> Problem statement
Reproduce the material below from the line containing "At what coordinates" through the line containing "[1050, 464]", inclusive, substituting "label" for "badge" and leaving everything else unchanged. Omit the pictures from your answer.

> Records for the task
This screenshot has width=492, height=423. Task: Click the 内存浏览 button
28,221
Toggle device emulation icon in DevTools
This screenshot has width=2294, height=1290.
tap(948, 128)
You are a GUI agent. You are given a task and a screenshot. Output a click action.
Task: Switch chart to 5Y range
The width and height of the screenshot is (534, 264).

---

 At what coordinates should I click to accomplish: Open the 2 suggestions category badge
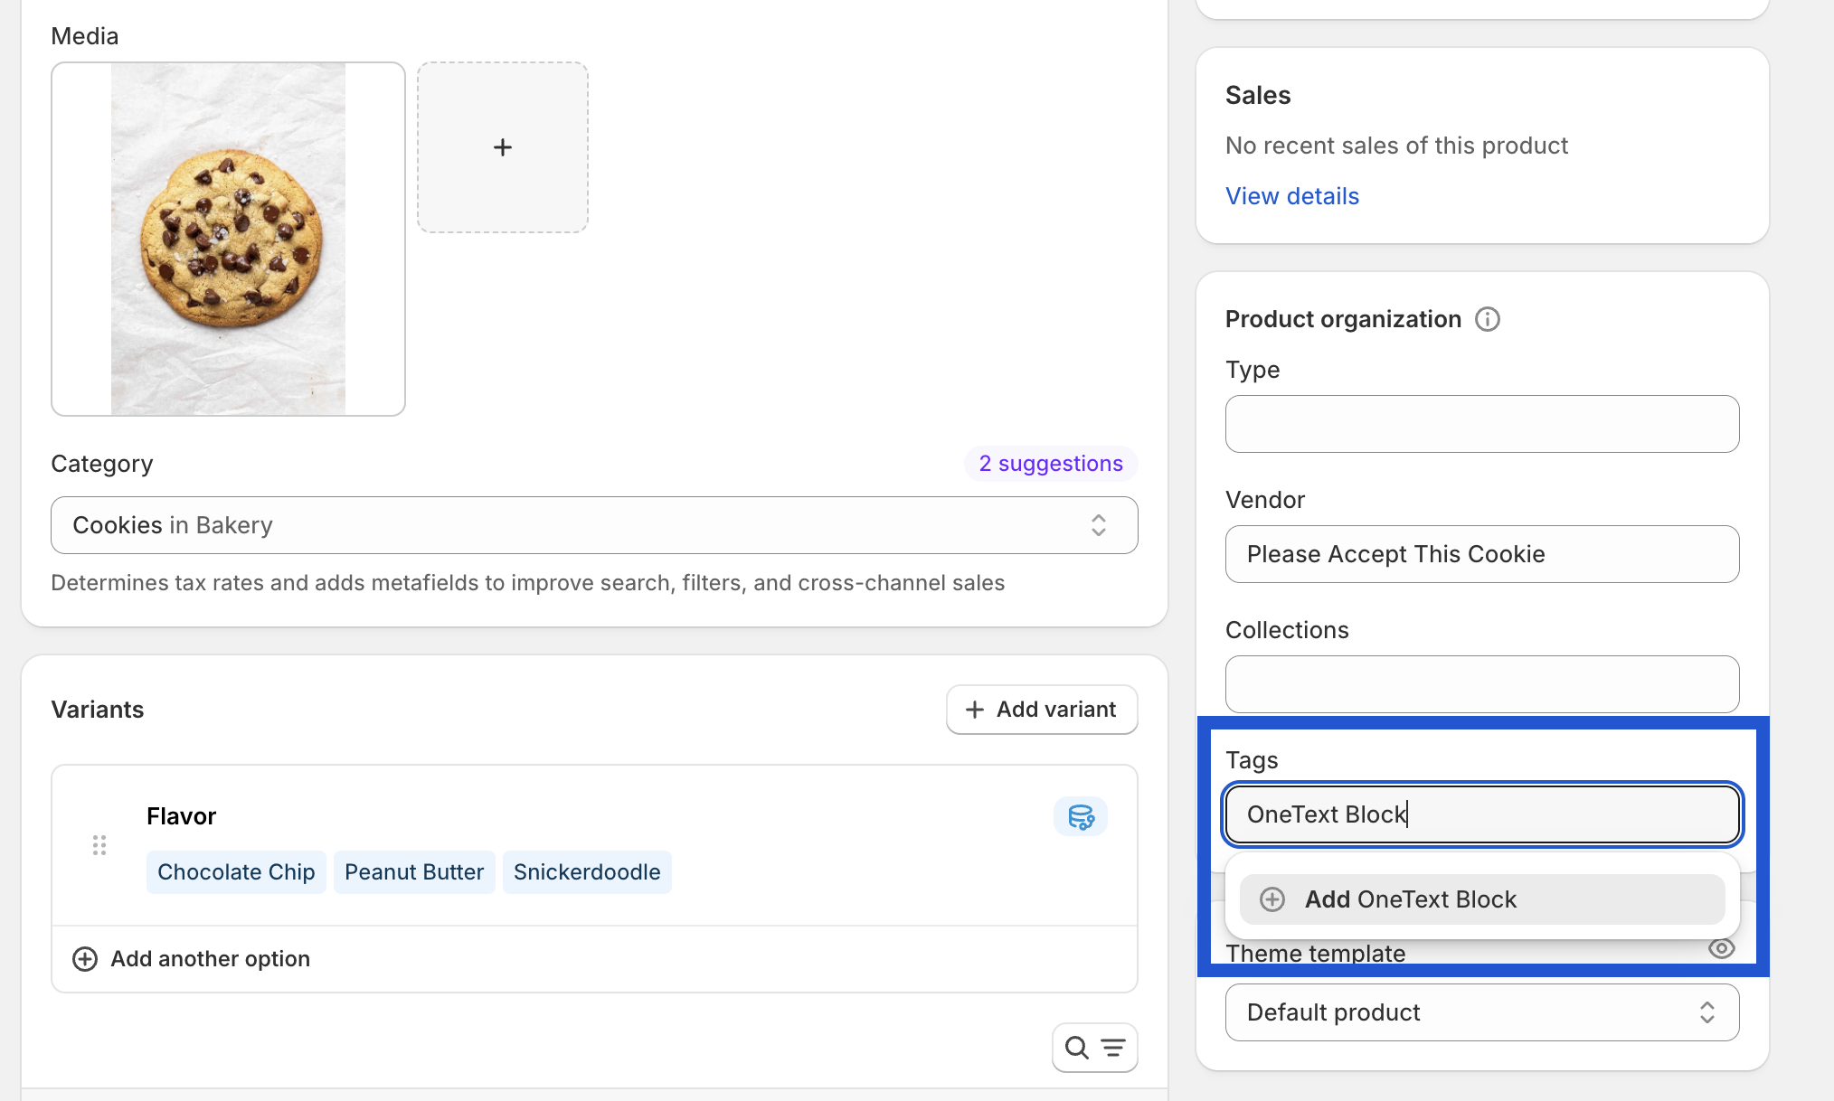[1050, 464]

> Task response
 At what coordinates should I click to accomplish: Open the 2 suggestions category label
[1050, 464]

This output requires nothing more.